Many investors forget that one of the defining characteristics of the stock market is that it's a market. Buyers and sellers help determine the price of each stock, and the more buyers and sellers a particular stock has interested in it, the more liquid the market will be. Liquidity can have a profound impact on just how violently stock prices can move in either direction, and the reasons have to do with the nature of the market in a stock's shares.
Trading volume and economic fundamentals of share prices
As with many things, what determines a stock's price in the short run is supply and demand. Different investors make a variety of assessments of a company's future prospects and therefore assign values to stock that differ. When one investor is willing to buy shares at a price at which another is willing to sell, then both see an opportunity from a trade. By contrast, if everyone agrees that an appropriate stock price is significantly above the previous trade price, then the shares will rise in value quickly.
When a stock has a lot of investor interest, the greater number of different view on the stock's value creates more opportunities to trade. That typically shows up in the form of narrower spreads between the price buyers are willing to pay and the price sellers are willing to accept for shares. For instance, many actively traded stocks have spreads of just a single penny per share between the bid price from buyers and the ask price from sellers. Stocks that have relatively little trading volume can have spreads of a dime per share or more.

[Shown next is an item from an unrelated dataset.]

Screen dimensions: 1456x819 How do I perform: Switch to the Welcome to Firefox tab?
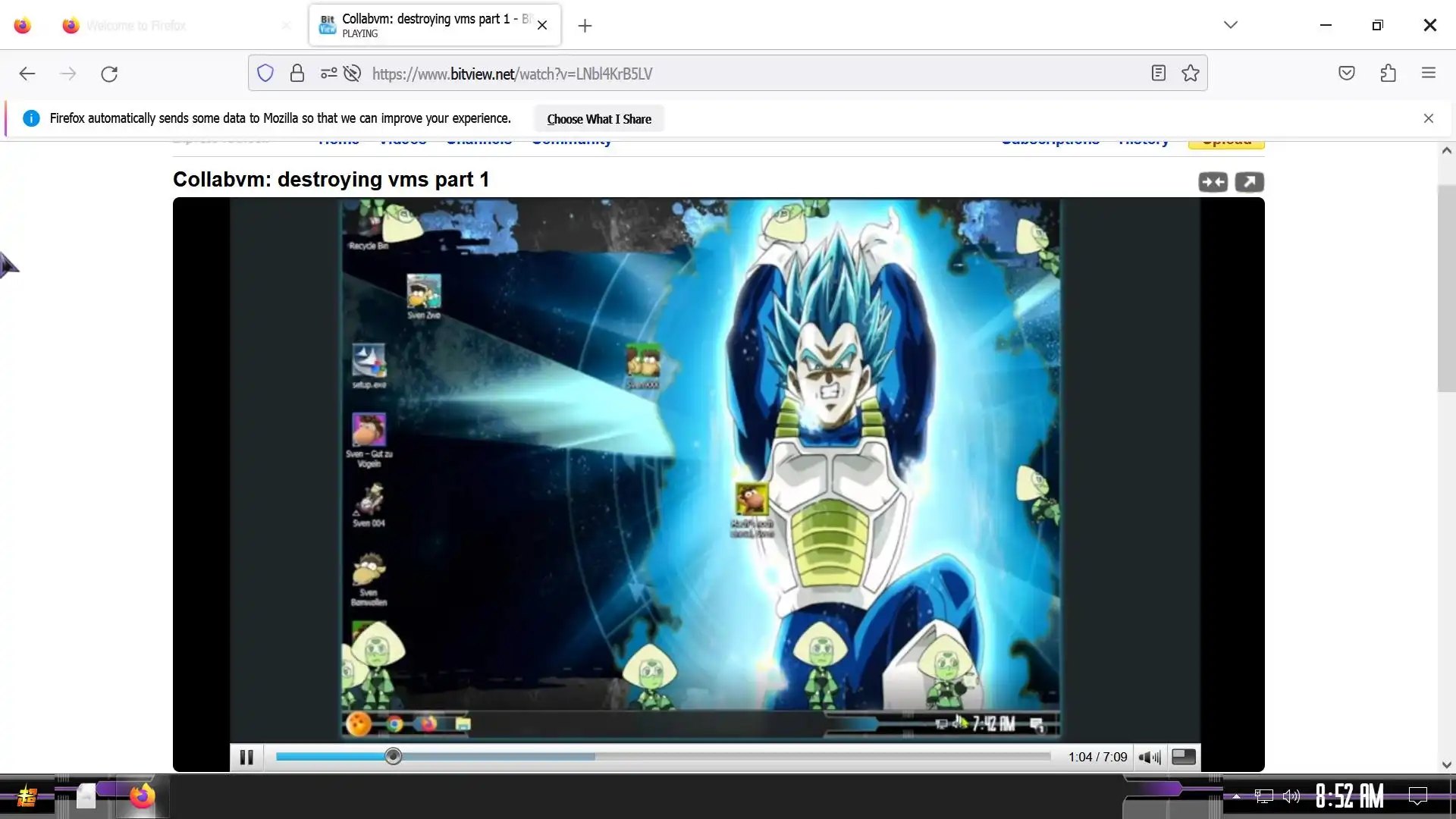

Why thinly traded stocks can take you for a bumpy ride
Most of the time, the impact of trading volume is relatively neutral. Because the spreads between bid and ask prices are wider with thinly traded stocks, their prices will tend to move in a kneejerk manner, compared to the smoother movements among stocks with higher trading volumes.
Where investors really see the difference, though, is when a company announces important news. With stocks with high trading volumes, you'll typically see a one-time jump or drop followed by relatively smooth trading thereafter, as the large number of investors following the stock can make rapid assessments of the impact of the new information. With less frequently traded stocks, however, the swings can be much greater, and the stock price can overshoot and reverse itself several times as a relatively small number of investors fight to agree on an appropriate new price for the shares.
Trading volume in itself doesn't affect stock price directly, but it does have a huge impact on the way that shares move. Investors who look at thinly traded stocks need to be aware of the heightened volatility involved before they buy.